Ein Artikel von Thomas Kerbl, Principal Security Consultant (SEC Consult Vienna). Folgen sie ihm auf Twitter: @dementophobia für Updates zum Thema Sicherheit. Dieser Artikel ist Teil der Secure Software Development Deep Dive Serie.

Motivation

Security Requirements Engineering ist ein leistungsstarkes Werkzeug – es ist aber auch schwer zu beherrschen. Die Integration einer solchen Aktivität, die so tief in so viele Entwicklungsprozesse hineingreift, stößt häufig im Unternehmen auf Widerstand. Und meistens hat ein Unternehmen, das gerade erst mit der sicheren Softwareentwicklung begonnen hat, noch nicht das erforderlich geschulte Personal aufgebaut, um die Position des Sicherheitsanforderungsingenieurs adäquat zu besetzen.

In diesem Artikel werde ich ihnen zeigen, wie sie die Integration von Security Requirements Engineering erfolgreich voranbringen. Wenn sie sich diese Ratschläge zu Herzen nehmen, können Sie die ersten Schritte gehen und eine solide Grundlage für weitere Verbesserungen schaffen.
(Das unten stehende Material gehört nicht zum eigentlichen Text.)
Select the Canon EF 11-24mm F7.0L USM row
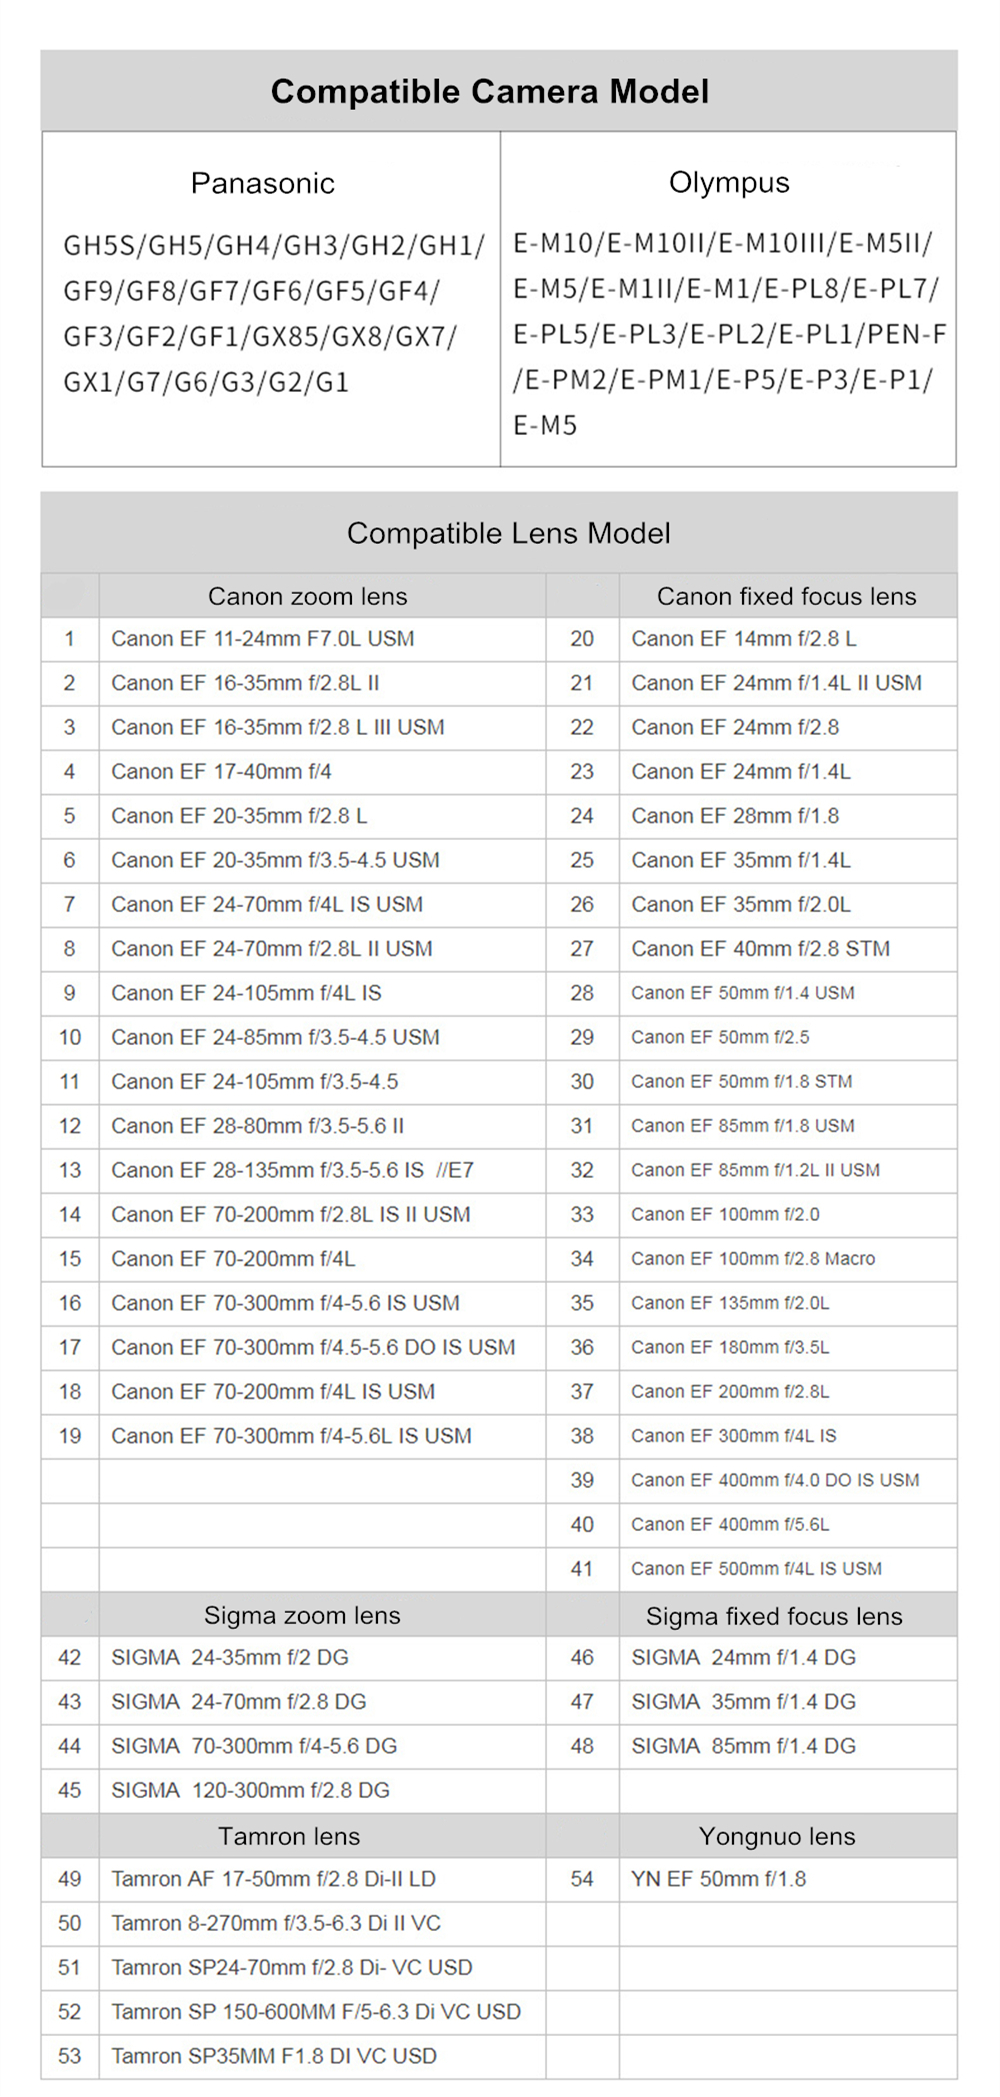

Der nächste Artikel in dieser Reihe wird auf dieser Grundlage aufbauen und Ihnen den Weg zur finalen Ausbaustufe zeigen.

Der Einfluss guter Sicherheitsanforderungen

Die Bedeutung von Sicherheitsanforderungen wird gerne unterschätzt, wenn man zum ersten Mal mit OWASP SAMM arbeitet. Security Requirements Engineering scheint am ersten Blick nur eine von fünfzehn im Modell definierten Sicherheitsaktivitäten zu sein.

Darstellung des SSDLC SAMM Modells - SEC Consult

Rein auf dem Papier stimme ich zu. Bei näherer Betrachtung wird jedoch deutlich, wie weit der Einfluss von Sicherheitsanforderungen reicht. Die meisten Aktivitäten in späteren Entwicklungsstadien referenzieren auf die zuvor definierten Sicherheitsanforderungen. Wie robust muss meine Sicherheitsarchitektur sein? Was muss ich beim Build- und Deploy-Prozess meiner Anwendung beachten? Welche Sicherheitstests muss ich durchführen? Welche Parameter sind relevant für einen sicheren Betrieb? Soll ich umgehend patchen oder neue Patches sorgfältiger testen, bevor ich sie anwende?

Wenn Sie Ihre Sicherheitsanforderungen im Voraus gut definiert haben, können Sie diese und viele weitere Fragen einfach und konsistent beantworten, sobald sie auftreten. Es schmerzt mich zu sehen, dass Organisationen massive Schwierigkeiten haben, die richtige Entscheidung zu treffen, weil sie die Bedeutung von Sicherheitsanforderungen vernachlässigen.

Aber wir sollten auch nichts überstürzen. Dieses Idealszenario, das ich hier beschreibe, zeigt das Potenzial eines vollständig integrierten Engineering-Prozesses mit einem hohen Reifegrad. Wenn sie gerade erst am Anfang stehen, müssen sie zuerst eine solide Grundlage schaffen, bevor Sie dieses Potenzial auf ausschöpfen können.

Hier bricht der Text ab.